Akan tetapi kemasan sachet berkontribusi secara signifikan terhadap peningkatan masalah sampah, pencemaran lingkungan dan masalah kesehatan masyarakat.
Hal ini tertangkap dari laporan Sungai Watch, Lembaga Swadaya Masyarakat (LSM) bidang lingkungan yang melakukan penjaringan sampah dengan memasang jaring di hulu sungai.
Jaring dipasang pada sungai-sungai yang ada di Bali dan Banyuwangi, Jawa Timur.
Hasilnya diperoleh waste audit di mana 6 persen atau sekitar 91.667 dari limbah yang terjaring merupakan sampah sachet. Kemasan pangan tersebut merupakan golongan sampah tidak bisa di daur ulang, bersamaan dengan sampah kain (5 persen).
Sementara kaca, sandal dan kemasan PET menyumbang empat persen dari total 844.936 ton sampah yang terkumpul. Adapun pengauditan sampah ini dirangkum dalam sebuah laporan berjudul 'Sungai Watch Impact Report 2023'.
"Laporan ini bukan hanya untuk kami tapi untuk menyadarkan masyarakat luas dan pemerintah bahwa ada banyak sampah di sana sekaligus meminta tanggung jawab produsen," kata Co-founder Sungai Watch, Kelly Bencheghib dalam video yang diunggah dalam akun Instagram @sungaiwatch.
Sampah yang terjaring di sungai-sungai Bali dan Banyuwangi ini kemudian disortir di tujuh fasilitas pengolahan sampah di Bali dan Jawa Timur. Sungai Watch berpendapat bahwa audit merek dari sampah plastik ini menjadi hal mendesak yang perlu dilakukan guna mencegah polusi.
Adapun wilayah-wilayah pembersihan sampah yang dilakukan Sungai Watch berada di Banyuwangi, Jawa Timur, yaitu Rogojampi dan Bangorejo serta di Bali, yaitu di Buleleng, Gianyar, Tabanan, Badung dan Denpasar.

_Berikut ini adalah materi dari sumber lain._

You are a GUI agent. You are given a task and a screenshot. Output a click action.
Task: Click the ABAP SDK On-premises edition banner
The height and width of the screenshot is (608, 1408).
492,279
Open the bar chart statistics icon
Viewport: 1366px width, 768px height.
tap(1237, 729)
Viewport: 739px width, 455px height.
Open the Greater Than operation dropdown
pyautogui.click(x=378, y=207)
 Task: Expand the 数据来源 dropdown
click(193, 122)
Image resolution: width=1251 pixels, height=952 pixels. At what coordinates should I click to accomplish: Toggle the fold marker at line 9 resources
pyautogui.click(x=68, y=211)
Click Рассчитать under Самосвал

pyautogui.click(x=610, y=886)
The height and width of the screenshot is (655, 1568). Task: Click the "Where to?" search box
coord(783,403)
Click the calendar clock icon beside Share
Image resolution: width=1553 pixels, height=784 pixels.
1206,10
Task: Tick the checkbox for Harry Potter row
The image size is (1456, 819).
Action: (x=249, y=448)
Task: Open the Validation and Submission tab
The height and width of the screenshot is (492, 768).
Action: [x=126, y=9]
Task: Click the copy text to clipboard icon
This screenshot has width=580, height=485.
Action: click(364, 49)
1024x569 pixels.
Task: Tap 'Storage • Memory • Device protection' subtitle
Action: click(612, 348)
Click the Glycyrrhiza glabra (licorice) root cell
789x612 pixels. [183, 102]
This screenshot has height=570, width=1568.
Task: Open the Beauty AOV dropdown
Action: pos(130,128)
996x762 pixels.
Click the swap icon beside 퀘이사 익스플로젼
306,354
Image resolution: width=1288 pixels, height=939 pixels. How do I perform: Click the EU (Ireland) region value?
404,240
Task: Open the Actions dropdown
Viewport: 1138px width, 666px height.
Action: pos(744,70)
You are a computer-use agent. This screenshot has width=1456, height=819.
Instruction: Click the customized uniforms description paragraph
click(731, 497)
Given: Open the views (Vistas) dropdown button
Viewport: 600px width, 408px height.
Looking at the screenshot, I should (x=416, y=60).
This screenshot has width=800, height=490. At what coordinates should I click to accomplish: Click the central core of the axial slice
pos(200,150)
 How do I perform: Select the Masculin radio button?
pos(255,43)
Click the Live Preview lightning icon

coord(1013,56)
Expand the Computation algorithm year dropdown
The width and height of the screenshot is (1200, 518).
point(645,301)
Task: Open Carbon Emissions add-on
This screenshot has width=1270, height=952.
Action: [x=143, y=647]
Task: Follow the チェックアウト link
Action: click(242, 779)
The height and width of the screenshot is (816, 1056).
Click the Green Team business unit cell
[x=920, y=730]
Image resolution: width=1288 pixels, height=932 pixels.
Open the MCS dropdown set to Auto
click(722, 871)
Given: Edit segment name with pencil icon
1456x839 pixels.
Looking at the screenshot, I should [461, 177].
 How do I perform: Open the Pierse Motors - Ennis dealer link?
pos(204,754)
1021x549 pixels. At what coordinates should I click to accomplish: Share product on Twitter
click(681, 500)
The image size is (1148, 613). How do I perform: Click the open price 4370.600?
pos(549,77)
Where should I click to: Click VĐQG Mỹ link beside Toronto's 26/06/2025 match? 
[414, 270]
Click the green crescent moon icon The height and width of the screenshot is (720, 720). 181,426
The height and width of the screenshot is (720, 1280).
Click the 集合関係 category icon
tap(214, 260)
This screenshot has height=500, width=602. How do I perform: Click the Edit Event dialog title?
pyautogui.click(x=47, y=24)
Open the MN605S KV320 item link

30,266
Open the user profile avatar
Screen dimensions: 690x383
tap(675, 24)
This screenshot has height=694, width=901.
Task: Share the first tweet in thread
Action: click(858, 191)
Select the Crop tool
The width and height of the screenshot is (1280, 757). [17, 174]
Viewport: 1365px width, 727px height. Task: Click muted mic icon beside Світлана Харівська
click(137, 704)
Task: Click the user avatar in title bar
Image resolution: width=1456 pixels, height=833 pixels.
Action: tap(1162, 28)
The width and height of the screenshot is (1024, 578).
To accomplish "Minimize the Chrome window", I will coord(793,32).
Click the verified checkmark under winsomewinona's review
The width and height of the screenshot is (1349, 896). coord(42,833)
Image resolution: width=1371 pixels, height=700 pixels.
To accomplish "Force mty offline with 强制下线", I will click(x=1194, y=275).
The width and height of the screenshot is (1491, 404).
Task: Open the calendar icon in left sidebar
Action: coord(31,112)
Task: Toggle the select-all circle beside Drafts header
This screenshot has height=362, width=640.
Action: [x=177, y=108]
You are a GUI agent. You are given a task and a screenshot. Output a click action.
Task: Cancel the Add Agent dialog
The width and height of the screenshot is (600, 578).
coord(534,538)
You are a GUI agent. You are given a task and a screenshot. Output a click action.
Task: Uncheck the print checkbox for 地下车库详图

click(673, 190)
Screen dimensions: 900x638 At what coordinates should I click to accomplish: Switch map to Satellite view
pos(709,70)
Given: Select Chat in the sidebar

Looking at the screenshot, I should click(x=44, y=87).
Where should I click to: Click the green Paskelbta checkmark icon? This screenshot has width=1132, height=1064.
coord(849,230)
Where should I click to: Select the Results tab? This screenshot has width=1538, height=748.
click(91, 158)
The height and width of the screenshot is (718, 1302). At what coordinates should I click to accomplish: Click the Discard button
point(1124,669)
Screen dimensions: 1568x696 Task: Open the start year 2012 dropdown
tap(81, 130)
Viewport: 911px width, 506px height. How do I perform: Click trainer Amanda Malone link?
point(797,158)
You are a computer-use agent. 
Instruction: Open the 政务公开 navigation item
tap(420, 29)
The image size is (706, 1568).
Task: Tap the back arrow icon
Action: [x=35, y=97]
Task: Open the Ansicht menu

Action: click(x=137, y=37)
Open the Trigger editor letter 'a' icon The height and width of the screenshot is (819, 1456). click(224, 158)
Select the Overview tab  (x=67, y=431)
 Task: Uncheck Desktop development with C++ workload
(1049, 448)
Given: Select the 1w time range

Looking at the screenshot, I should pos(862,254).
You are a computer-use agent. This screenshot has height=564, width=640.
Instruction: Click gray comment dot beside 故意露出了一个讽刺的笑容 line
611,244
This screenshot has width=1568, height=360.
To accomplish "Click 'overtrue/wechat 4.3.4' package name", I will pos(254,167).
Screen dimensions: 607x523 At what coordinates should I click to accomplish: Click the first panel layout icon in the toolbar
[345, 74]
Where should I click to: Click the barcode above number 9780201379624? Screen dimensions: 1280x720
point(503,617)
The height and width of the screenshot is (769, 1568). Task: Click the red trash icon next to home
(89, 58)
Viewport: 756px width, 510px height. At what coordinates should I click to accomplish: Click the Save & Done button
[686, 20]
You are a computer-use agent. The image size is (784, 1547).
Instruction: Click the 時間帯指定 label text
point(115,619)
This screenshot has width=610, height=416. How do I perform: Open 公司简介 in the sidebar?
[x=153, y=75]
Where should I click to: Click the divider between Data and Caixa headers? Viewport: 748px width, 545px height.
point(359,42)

Temuan Sungai Watch senada dengan sensus sampah plastik yang dilakukan Badan Riset Urusan Sungai Nusantara (BRUIN) pada 2023 lalu. Kemasan sachet mendominasi total 25.733 sampah plastik yang berhasil dikumpulkan.
Koordinator Program Sensus Sampah Plastik Indonesia, Muhammad Kholid Basyaiban menjelaskan bahwa penelitian dilakukan mulai Maret 2022 hingga November 2023. BRUIN dan tim satu menyusuri serta melakukan audit sampah di 64 titik lokasi di 30 kabupaten kota di 13 provinsi di Indonesia.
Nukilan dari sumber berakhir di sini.